MSP Role & Functions
Don’t mistake using a managed services provider with other types of outsourcing such as hiring an overseas agency to provide data entry or answering support calls with an approved script. Instead, a managed services provider brings expertise rather than just capacity.
Their role is often not simply to achieve a specific task (such as “make sure the website is available 24/7 and copes with spikes in traffic”) but also to use their experience to decide the best approach. Of course, a good managed services provider will work with the client to find the right balance of autonomy and instruction.
A managed service provider doesn’t have to be an all-or-nothing proposition.

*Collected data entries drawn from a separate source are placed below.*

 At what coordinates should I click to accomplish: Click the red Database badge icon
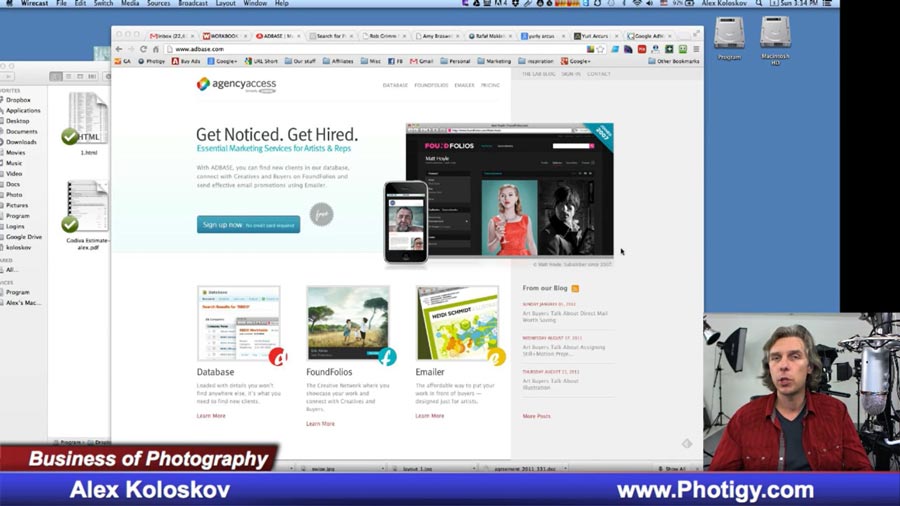coord(278,357)
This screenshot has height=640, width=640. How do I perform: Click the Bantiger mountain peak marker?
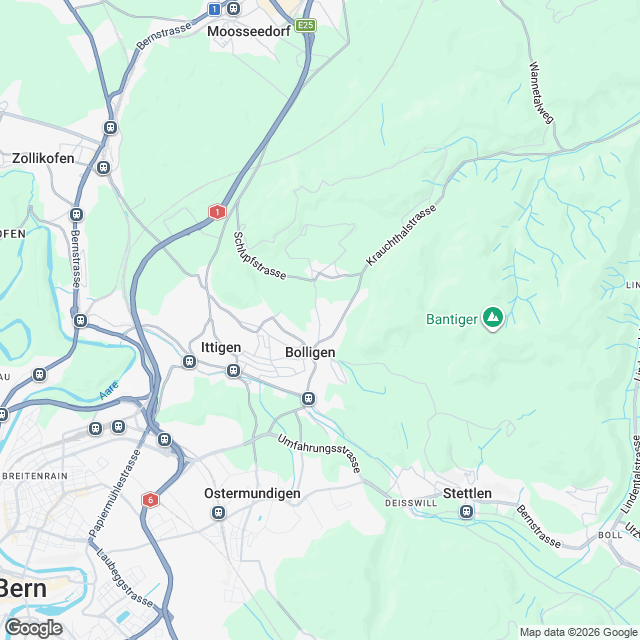493,318
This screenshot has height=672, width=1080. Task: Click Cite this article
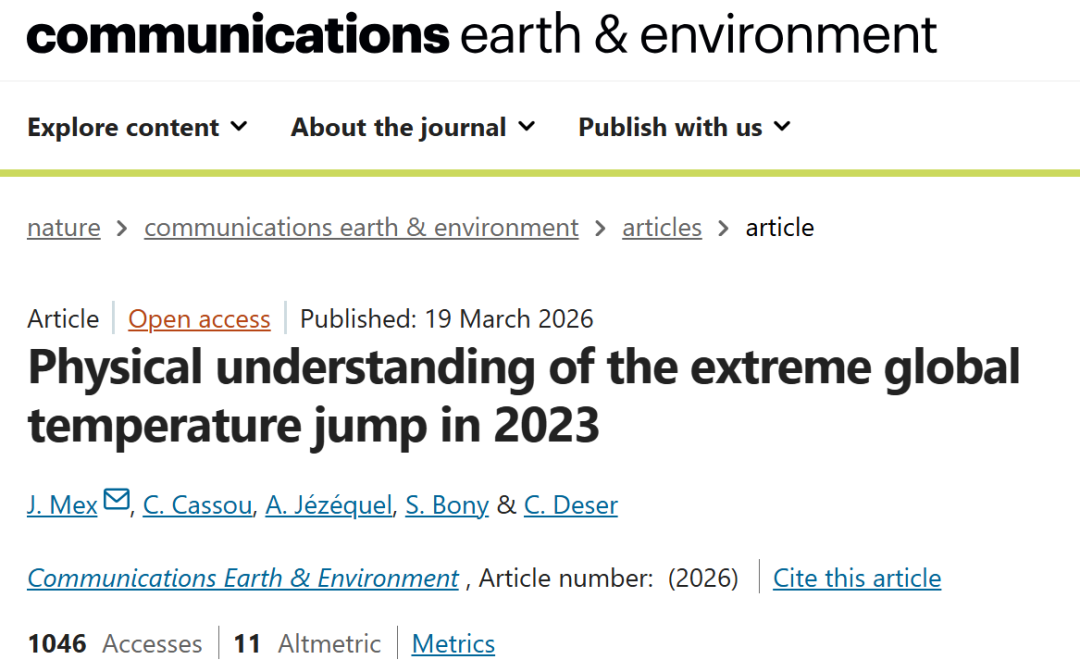coord(857,578)
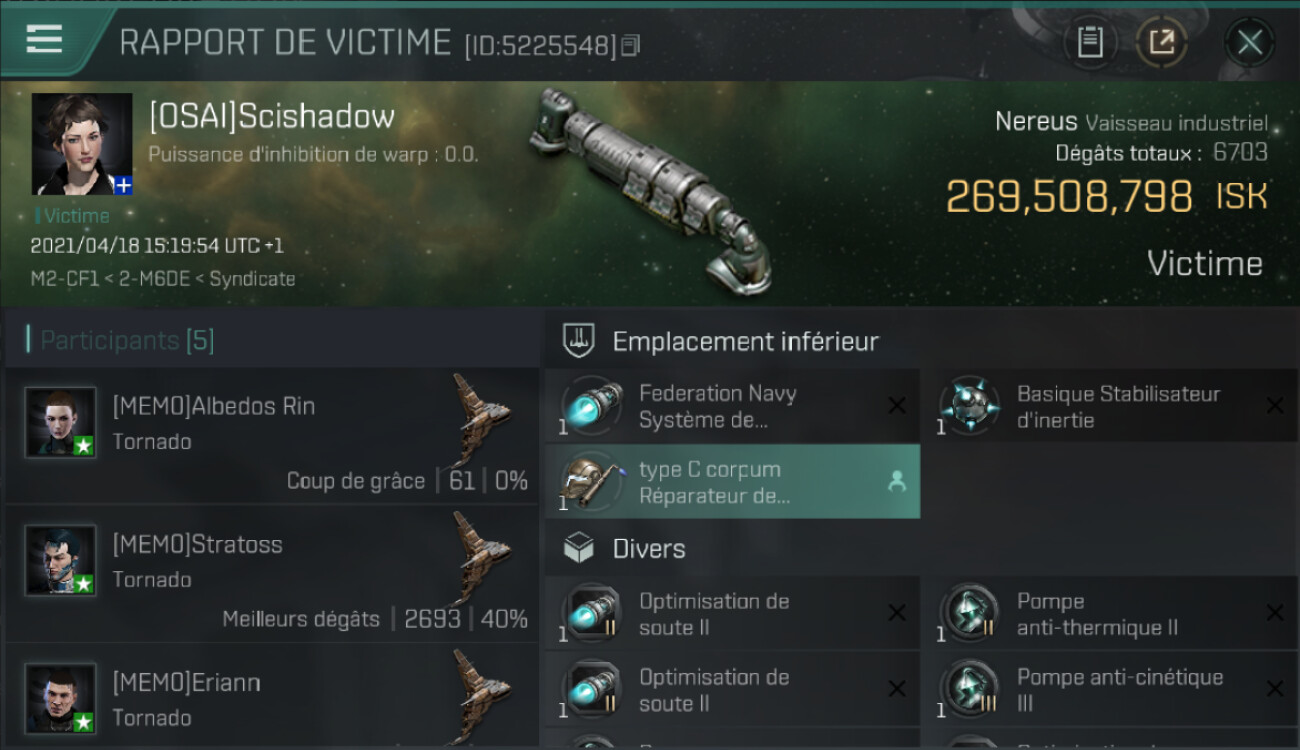Select the Basique Stabilisateur d'inertie icon
The width and height of the screenshot is (1300, 750).
pyautogui.click(x=970, y=407)

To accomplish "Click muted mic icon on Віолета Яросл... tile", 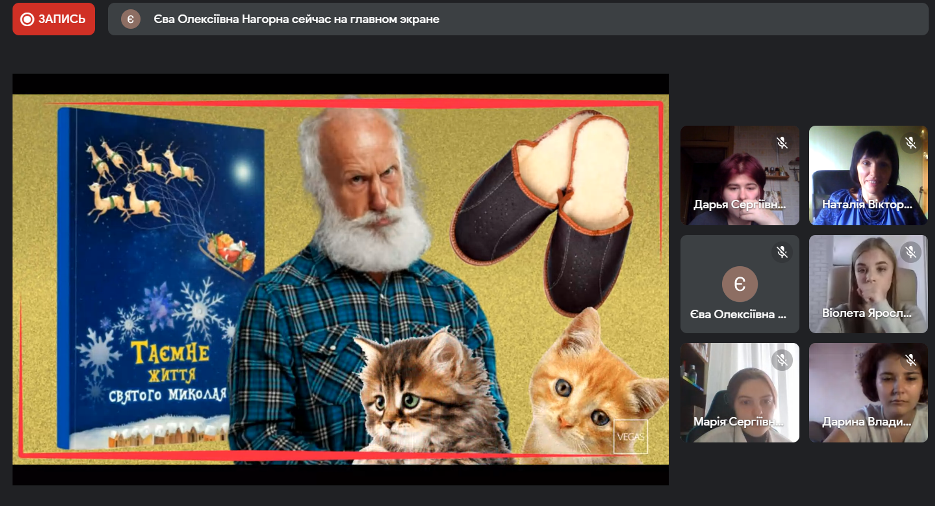I will click(x=910, y=252).
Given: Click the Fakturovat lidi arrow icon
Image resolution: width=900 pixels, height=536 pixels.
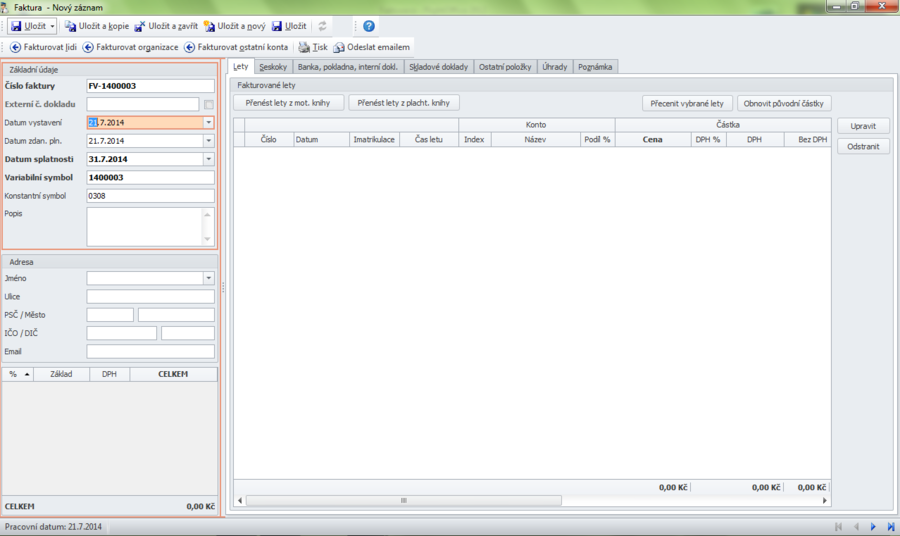Looking at the screenshot, I should pos(15,47).
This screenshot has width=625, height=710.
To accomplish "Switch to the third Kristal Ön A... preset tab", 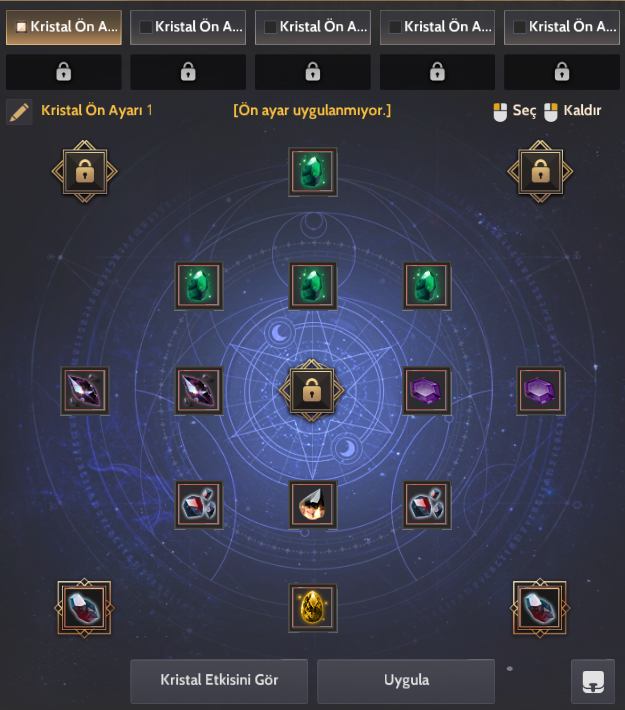I will [312, 27].
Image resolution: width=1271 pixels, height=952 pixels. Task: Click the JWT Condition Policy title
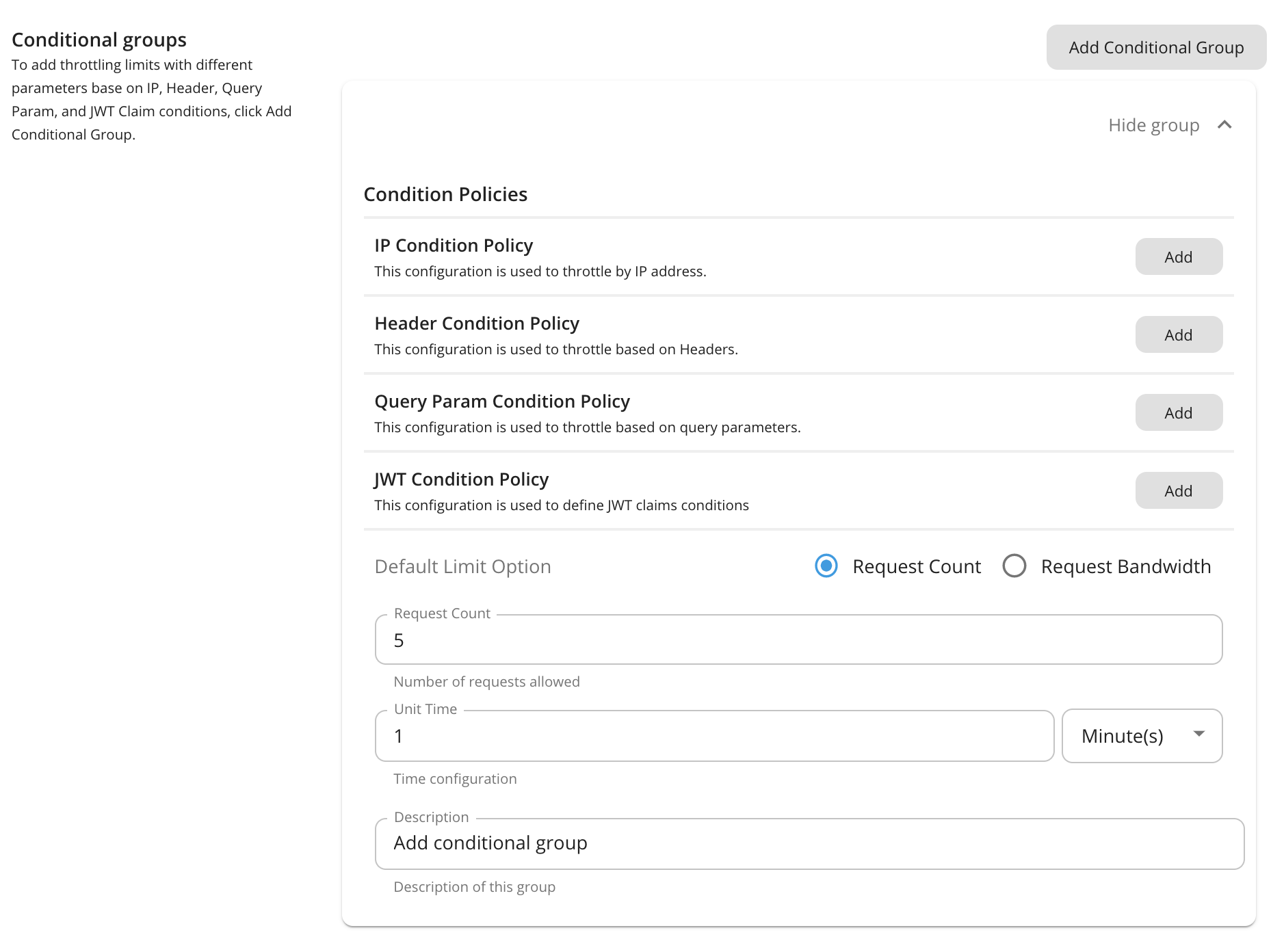[461, 479]
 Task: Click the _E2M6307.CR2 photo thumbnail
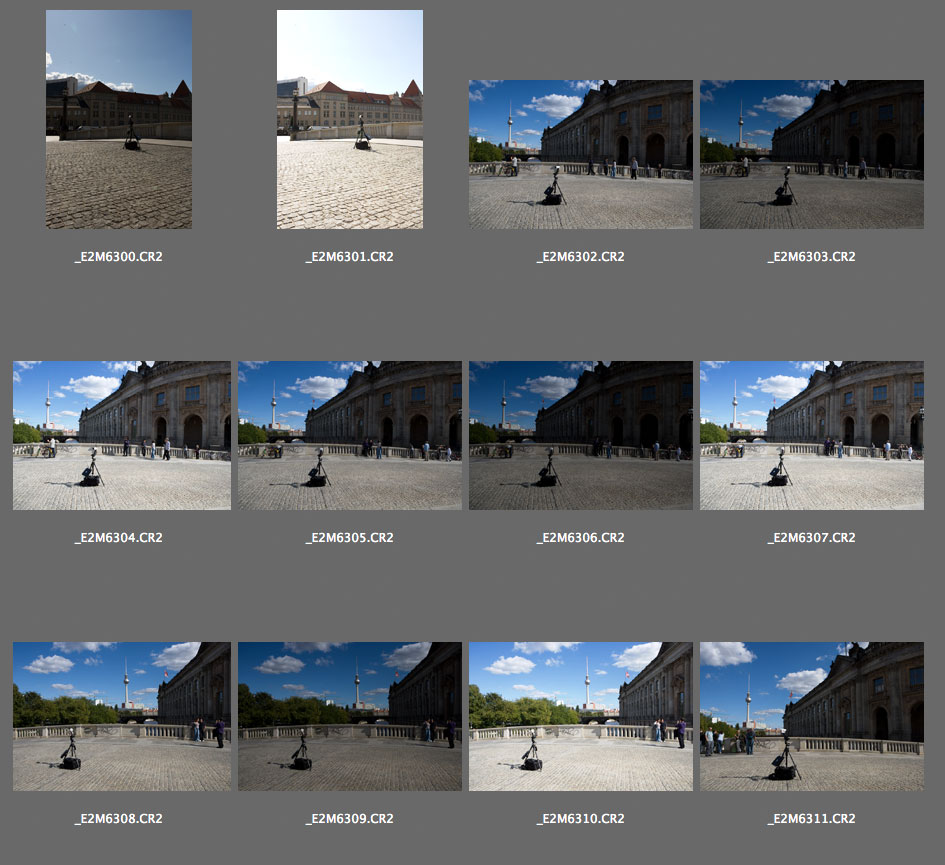tap(811, 435)
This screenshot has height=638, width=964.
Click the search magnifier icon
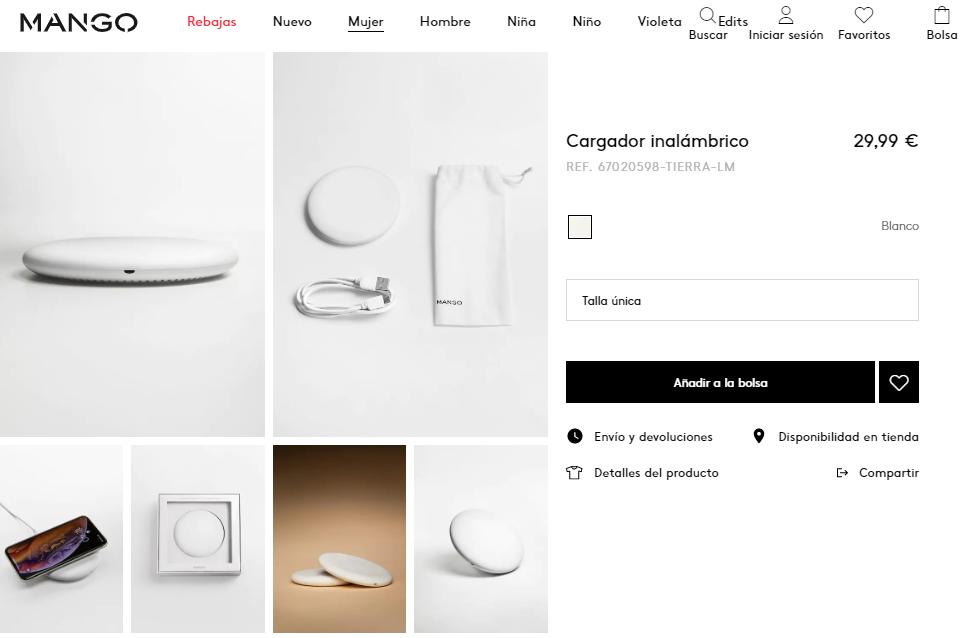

Many businesses will use managed IT services alongside in-house staff, for example to cope with capacity or concentrate on specialist areas of IT. The best providers are well experienced with dealing with in-house staff so you won’t have to deal with administrative headaches or disputes about responsibility and decision-making.
While many managed service providers concentrate on remote operations based around software, some can provide on-site support and oversee hardware. This could include designing, installing and maintaining network equipment and cabling or on-site data storage and processing.
Strategy & Pricing Combo
Usually a manager services provider will work on a subscription basis. This means they charge a regular fee, for example billed monthly or annually, rather than work on a per-task basis. This fee could be based on the number of staff or devices covered by the service or it could be a flat rate.
One big benefit of this pricing structure is that the provider isn’t simply motivated by the need to fix a specific problem. They are also incentivized to think long-term and take measures that reduce the risk of a problem arising in the first place.